Decisions made at the local level can have a significant impact on emissions in the transportation sector.

1 minute read

May 23, 2024, 5:00 AM PDT

By Diana Ionescu @aworkoffiction

Aerial view of a line of freight trucks driving on a country highway.

Ivan / Adobe Stock

In an article in Governing, Laurie Mazur describes how some U.S. cities are successfully cutting transportation emissions and the lessons they can teach other cities.

Mazur points out the ways that local governments can impact transportation emissions. “It is municipalities, for example, that determine the location of jobs and housing, and therefore the length of commutes, through zoning laws and other land-use regulations. Longer, more-car-dependent commutes mean more climate-changing emissions.”

The American Council for an Energy-Efficient Economy's (ACEEE) 2024 City Clean Energy Scorecard reveals that 31 of 75 cities studied have targeted emissions reduction goals. Of these, “San Francisco took the top spot in the ACEEE scorecard for transportation, winning points for its excellent transit service, bike network and numerous EV charging stations. The city’s transit agency and central school district are also working to electrify their bus fleets.”

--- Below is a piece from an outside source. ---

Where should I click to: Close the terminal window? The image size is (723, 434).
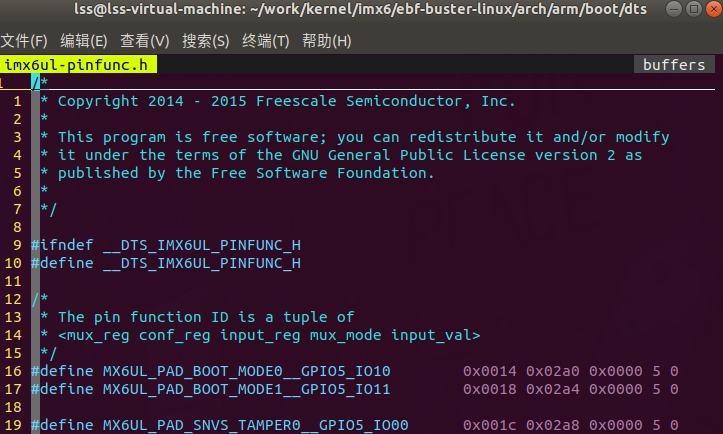point(714,9)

Other top cities include Portland, Oregon, and Oakland, California, both of which have made concerted efforts to promote affordable housing production near transit.

The report highlights the tools that seem to lead to success: making plans and setting targets; zoning changes that seek to reverse sprawl and improve walkability; investment in alternative transportation options; adoption of more efficient vehicles in city fleets and city-sponsored rebates for e-bikes and electric cars; and more efficient freight systems.